Le pourquoi et le comment   [cliquer pour dérouler]

De temps en temps, nous ouvrons nos colonnes à des personnalités locales qui ont des choses à dire sur ce que nous défendons : les enjeux écologiques, la résilience, le territoire…

C’est l’occasion d’entendre des voix différentes, des témoignages sensibles et personnels, écrits à la première personne qui pour une fois… n’est pas moi. Ce qui peut vous faire du bien, à vous lecteurs, mais aussi à moi !

Nous connaissons Florian surtout en tant que l’un des tout premiers (ou même le premier ?) fresqueur en Auvergne, celui qui nous a fait découvrir la Fresque du climat, avant que celle-ci et bien d’autres ne déferlent comme un raz-de-marée pour contribuer avec une belle efficacité à la prise de conscience d’innombrables citoyens.

Je me souviens aussi avoir entendu Florian, dans une table ronde, utiliser une image intéressante pour expliquer que +2°C de réchauffement climatique, ce n’est pas rien : il suffisait de le comparer à ce que faisait au corps humain une hausse de température de +2°C. Je l’ai souvent réutilisée depuis tant la comparaison m’a semblé parlante.

On comprend mieux avec ce texte pourquoi il est si pédagogue sur le sujet.

Et on pourra se dire que si lui revient d’aussi loin, tout n’est pas perdu pour ceux qui ont encore du chemin à faire. Gardons espoir !

Marie-Pierre

Comment prendre conscience alors que j’ai moi-même longtemps été inconscient… ?
:::
- Consigne A
Recopiez tel quel un passage de l'extrait fourni, de « Je me souviens » jusqu'à « Gardons espoir ! ».
- Consigne B
Répondez à ces questions sur l'extrait fourni :
(i) Dans quelle région Florian a-t-il été l'un des tout premiers fresqueurs ?
(ii) À quoi Florian comparait-il un réchauffement climatique de +2°C ?
(iii) Quel prénom signe la présentation ?
- Consigne C
Résumez l'extrait fourni en deux phrases.
La liste ci-dessous provient d'une autre source.

- Extrait de données
:::
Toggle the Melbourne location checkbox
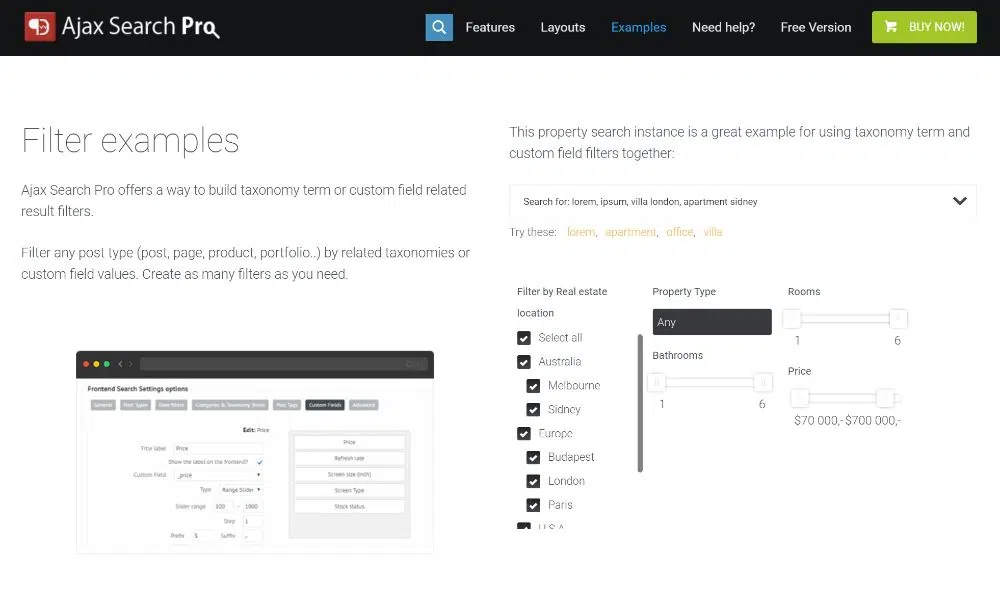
:::
- Réponse A
Je me souviens aussi avoir entendu Florian, dans une table ronde, utiliser une image intéressante pour expliquer que +2°C de réchauffement climatique, ce n’est pas rien : il suffisait de le comparer à ce que faisait au corps humain une hausse de température de +2°C. Je l’ai souvent réutilisée depuis tant la comparaison m’a semblé parlante.

On comprend mieux avec ce texte pourquoi il est si pédagogue sur le sujet.

Et on pourra se dire que si lui revient d’aussi loin, tout n’est pas perdu pour ceux qui ont encore du chemin à faire. Gardons espoir !

- Réponse B
(i) En Auvergne.
(ii) À une hausse de +2°C de la température du corps humain.
(iii) Marie-Pierre.

- Réponse C
De temps en temps, les auteurs ouvrent leurs colonnes à des personnalités locales qui parlent à la première personne des enjeux écologiques, de la résilience et du territoire. Marie-Pierre présente ainsi Florian, l'un des tout premiers fresqueurs en Auvergne, qui leur a fait découvrir la Fresque du climat et qui comparait +2°C de réchauffement à une hausse de +2°C de la température du corps humain.